Not one to mince words, Jeff Lewis put it bluntly to a ballroom-full of industry practitioners at the NRMLA Annual Meeting in November when he urged them to fairly offer the new HECM Saver to customers. The senior managing director, Guggenheim Partners and chairman of the board of Generation Mortgage Company, warned in staccato cadence:

“If we create Savers that are just springboards into future Standards that are excessively fast. If we put people into fixed who could have used the Saver. If we don’t tell people about the options that are available to them because of what suits us, we are going to damage the industry for a long time. If we don’t educate them, then we are doing them and us a disservice,” Lewis warned.

Some audience members clapped, others sat on their hands wondering whether they would be the new bad guys. Michael Gruley of 1st Financial Reverse Mortgages agreed with the recommendation, but with a qualification. “As an industry, it is our duty to promote the virtues of the HECM Saver equally with all other HECM options, because it is simply the right thing to do for our clients and our industry as a whole. Beyond that, it is up to consumers to decide what solution makes the most sense for them.”

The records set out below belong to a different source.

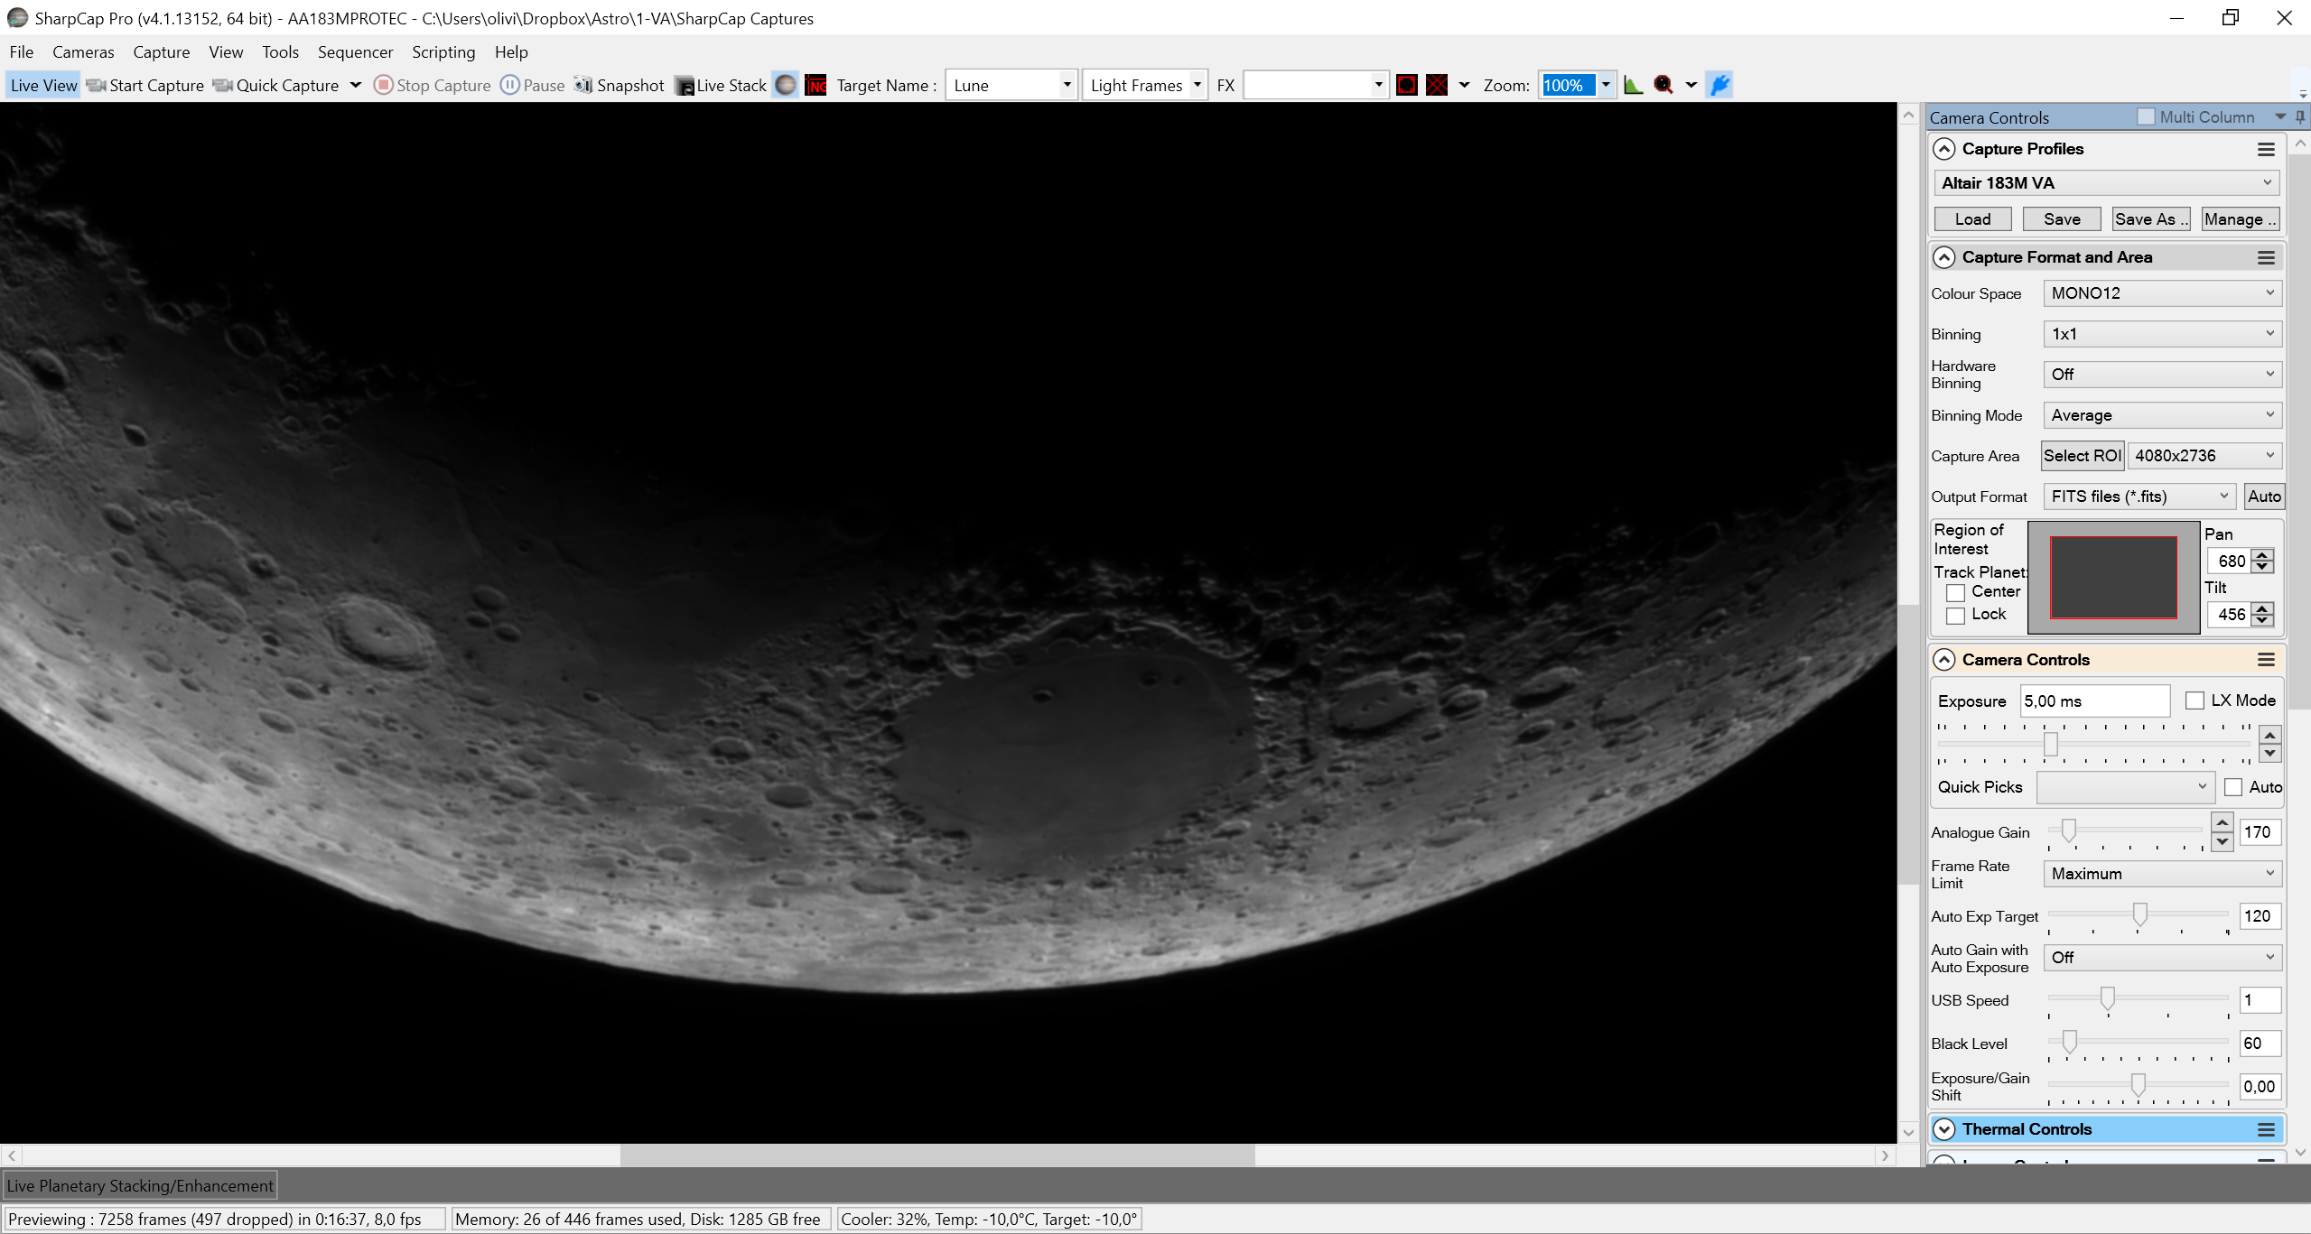Open the Sequencer menu
The width and height of the screenshot is (2311, 1234).
355,52
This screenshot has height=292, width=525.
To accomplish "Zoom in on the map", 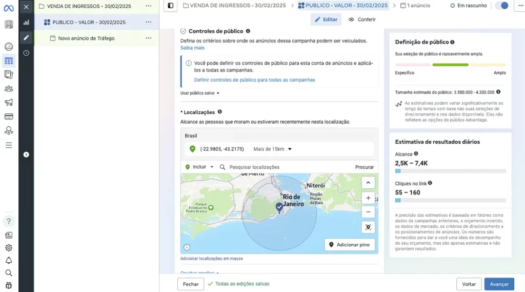I will point(368,198).
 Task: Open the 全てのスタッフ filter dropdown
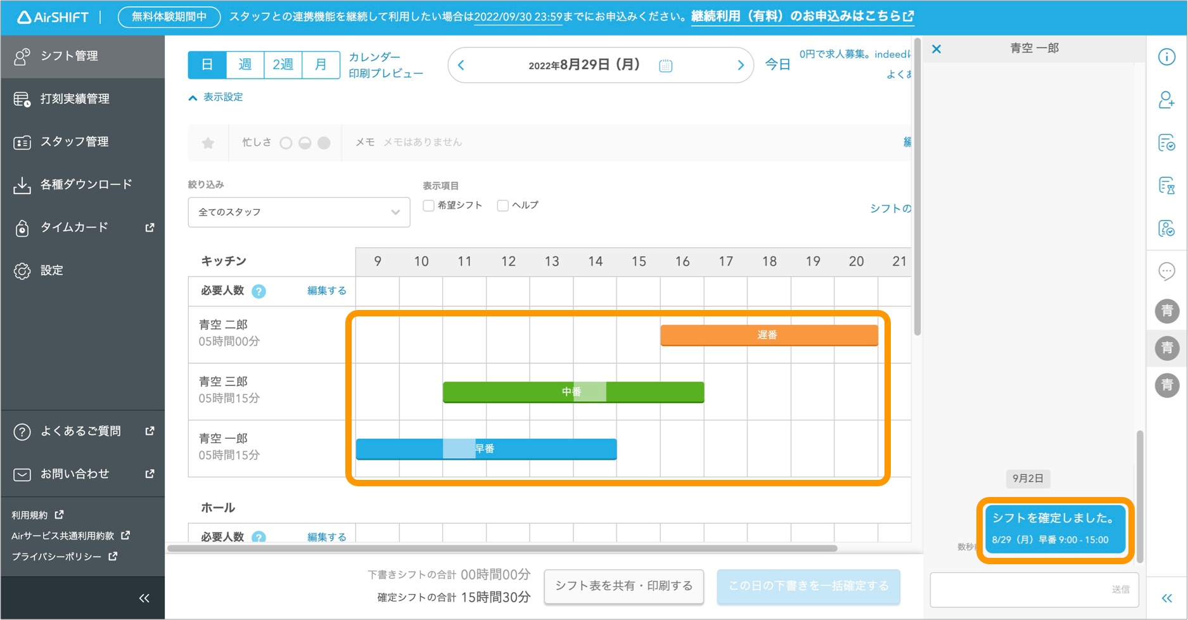tap(298, 212)
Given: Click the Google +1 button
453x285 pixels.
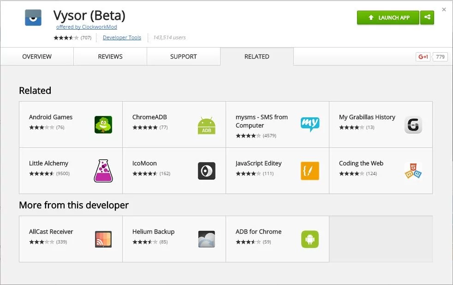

FHA designed HECM Saver as a second, initial mortgage insurance premium (MIP) option for the purpose of lowering upfront loan closing costs, for mortgagors who want to borrow a smaller amount than what would be available with a HECM Standard.

Angella Conrard, reverse mortgage advisor with the Orange County, Calif. National Aging in Place Council, was more doubtful of Lewis’ contention. “I do not think we will ruin the market [by not offering Savers], but I think that a regulation saying we need to offer all – or at least a certain variety of – options that are at our disposal, is fair, for the context that we are currently in.”

Self-described as “not one for many regulations that inhibit a market or free choice,” Conrard prefers regulations that “support education and freedom of choice and market. This supports the consumer and the industry,” she explains, adding that “it would be unfortunate to see our industry regulated to the point of impairment” and that some of her “more sophisticated clients become a little disgruntled” with having to go through the extensive, new counseling protocols. “But, I remind them,” Conrard reports, “that less than 25 percent of Americans have any kind of education in this area and that this is a good regulation for everybody.”